Solved: Hybrid mode faster than just mpi

L__D__Marks · ‎11-17-2022

I am using a code (Wien2k) which extensively exploits lapavck/scalapack via the mkl library, and can also work in hybrid mode with openmp+mpi. In my prior experience, and that of others, the hybrid mode with 2 openmp threads was slightly slower, perhaps 10%.

With a 64 core Gold 6338 it is very different, with 2 openmp & the rest mpi ~1.6 times faster! I cannot explain this, and I am wondering whether this somehow relates to the architecture or is a bug with using all 64 mpi.

For reference I am using 2021.1.1 versions of mkl/compiler/impi as later ones don't work for reasons I have not been able to determine (large program for matrix eigensolving hangs).

I can provide a way to reproduce this, but it would involve transferring a large code & some control files.

L__D__Marks · ‎02-02-2023

Slightly embarrassing!

Before posting in November I double checked the timings, talked to a colleague in Cambridge who had seen something similar on other code and also checked with the local sys_admins for the cluster at Northwestern. Everyone indicated it was real, with other info on the internet that was similar.

When you asked for timings with 2 nodes (attached), the full mpi was not 1.5 times slower. I rechecked and with 3 nodes it is now also not abnormally slower.
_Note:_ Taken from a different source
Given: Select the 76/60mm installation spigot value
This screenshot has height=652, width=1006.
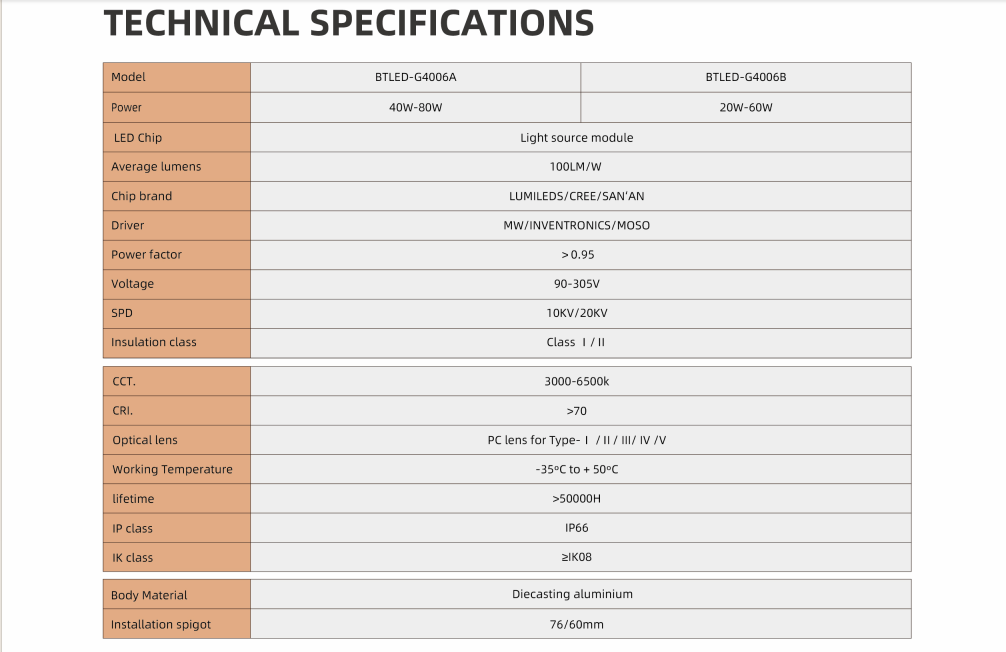Looking at the screenshot, I should (576, 624).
Investigating, not soon after my tests & posting I was told that a switch on the cluster relevant to the nodes I was using died, and also one of the nodes I was using died. I do not know specifics, and I suspect both have now been recycled. My guess is that there were major hardware problems at the time of the test which were being patched by some slow fault-tolerant algorithms, but costing a lot of time. A guess only, and I have no idea why this should effect pure mpi more than hybrid.
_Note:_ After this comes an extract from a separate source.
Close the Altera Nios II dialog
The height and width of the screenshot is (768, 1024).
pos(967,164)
Attached in a tar is the output with 2 nodes of grep -ie time Up_1 and Up_2. I edited slightly PtF.klist (also attached) so the calculations would be faster. I am also attaching the M1 and M2 to use for these. It will still be interesting to know what your timings are.

View solution in original post

VidyalathaB_Intel · ‎11-18-2022

Hi Laurence,

Thanks for reaching out to us.

>>I can provide a way to reproduce this..

It would be a great help if you can provide us with a sample reproducer code and steps to reproduce it so that we can check it from our end as well.

Regards,

Vidya.

L__D__Marks · ‎11-18-2022

The attached can hopefully be used to reproduce the issue. Use tar -xj (bzip2) to decompress, then look at the README file inside. Contact me if it is not clear or does not want to compile/run.

L__D__Marks · ‎11-22-2022

The Intel version is 2021.1.1 . Later versions have worse problems, hanging with no information.

$ uname -a

Linux qnode1058 3.10.0-1160.71.1.el7.x86_64 #1 SMP Wed Jun 15 08:55:08 UTC 2022 x86_64 x86_64 x86_64

GNU/Linux

[lma712@qnode1058 ~]$ head -20 /proc/cpuinfo
processor : 0
vendor_id : GenuineIntel
cpu family : 6
model : 106
model name : Intel(R) Xeon(R) Gold 6338 CPU @ 2.00GHz
stepping : 6
microcode : 0xd000363
cpu MHz : 2000.000
cache size : 49152 KB
physical id : 0
siblings : 32
core id : 0
cpu cores : 32
apicid : 0
initial apicid : 0
fpu : yes
fpu_exception : yes
cpuid level : 27
wp : yes

VidyalathaB_Intel · ‎11-28-2022

Hi Laurence,

Thanks for providing us with the details.

Could you please let us know if there are any additional dependencies needed to be installed here in this case?

If yes, please provide us with the required information so that we can proceed further in this case.

Regards,

Vidya.

L__D__Marks · ‎11-28-2022

Nothing beyond ifort/icc/impi, tcsh & standard Linux.

L__D__Marks · ‎11-28-2022

For reference, I am seeing the 6338 as about 1.5 times slower (normalized to the number of cores) than a 6130 in pure mpi, with a speedup of about 1.75 using hybrid.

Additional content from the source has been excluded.